Era stata una promessa quando Matteo Renzi fece cadere il governo Conte bis e aveva contraddistinto la linea della segreteria di Nicola Zingaretti prima delle sue dimissioni. L’allenza tra Pd e Movimento 5 Stelle, invece, sembra stia naufragando e nemmeno troppo lentamente, almeno nel primo banco di prova: quello delle amministrative. A certificarlo, tra le righe, è lo stesso segretario del Pd Enrico Letta, ma anche gli amministratori locali che si preparano alle elezioni comunali del prossimo autunno, tra cui Beppe Sala a Milano.

Amministrative, il Pd “scarica” il M5S

In una diretta su Immagina, la webradio del Pd, ieri pomeriggio Enrico Letta ha detto chiaramente che per le elezioni amministrative di città importanti come Roma e Torino l’alleanza coi pentastellati non è praticabile. «In questi mesi abbiamo lavorato col M5S – ha detto Letta – ma è evidente che a Torino e Roma, con Appendino e Raggi, questo lavoro è reso complesso dal fatto che l’esperienza che hanno portato avanti le due sindache ha visto il Partito Democratico critico e all’opposizione. Quindi era naturale che si fosse una difficoltà in questo momento e vuol dire che andremo avanti con proposte diverse». In particolare, per Roma il Pd sostiene Roberto Gualtieri alle primarie.

ASCOLTA LE PAROLE DI ENRICO LETTA:

Molto simili sono le parole pronunciate ieri dal sindaco di Milano Beppe Sala, che si candida per un secondo mandato. «Con il Movimento 5 stelle ne stiamo discutendo, anche amichevolmente – ha detto Sala – e pensiamo che in questo momento sia meglio fare due proposte perché in questi anni è stata anche diversa la proposta dell’idea di città. Chiederò un confronto con tutte le anime che hanno dato il loro contributo nell’esperienza del governo Conte bis, e dall’esito di tale confronto dipenderanno anche le scelte sui territori».
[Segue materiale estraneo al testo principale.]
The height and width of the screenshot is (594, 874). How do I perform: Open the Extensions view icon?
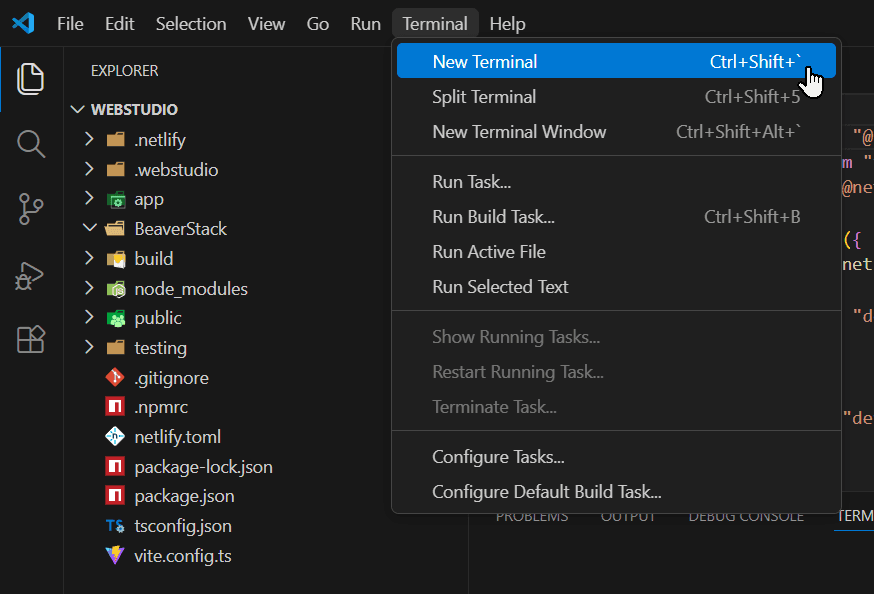click(31, 340)
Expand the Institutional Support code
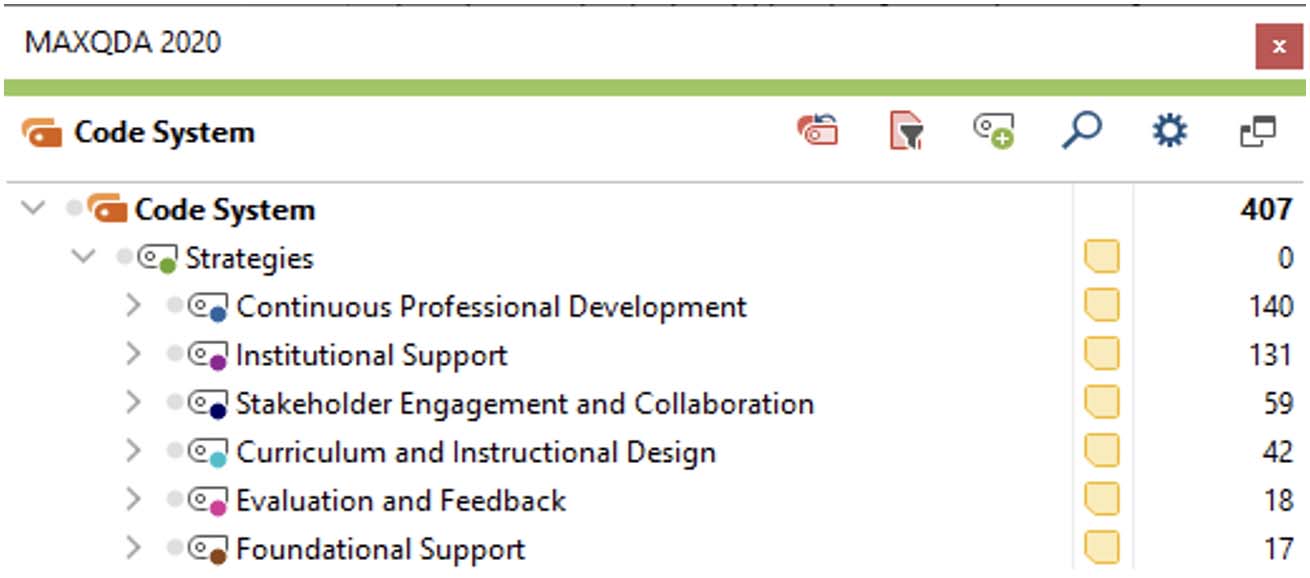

Il terreno delle amministrative, che costituiva il primo banco di prova per l’alleanza nata in seno al governo precedente, sembra quindi segnare il naufragio della coalizione stessa, che potrebbe invece reggere solo in alcuni territori. Tra le grandi città, sulla carta, sembrano essere rimaste solo Napoli e Bologna a poter proporre un accordo tra i dem e i pentastellati. Ma anche sotto le Due Torre aleggiano incertezze vista la sfida che si sta consumando per le primarie.
Un’eventuale vittoria di Matteo Lepore renderebbe più facile l’alleanza con il M5S, ma se la candidata risulterà Isabella Conti le carte potrebbero essere sparigliate.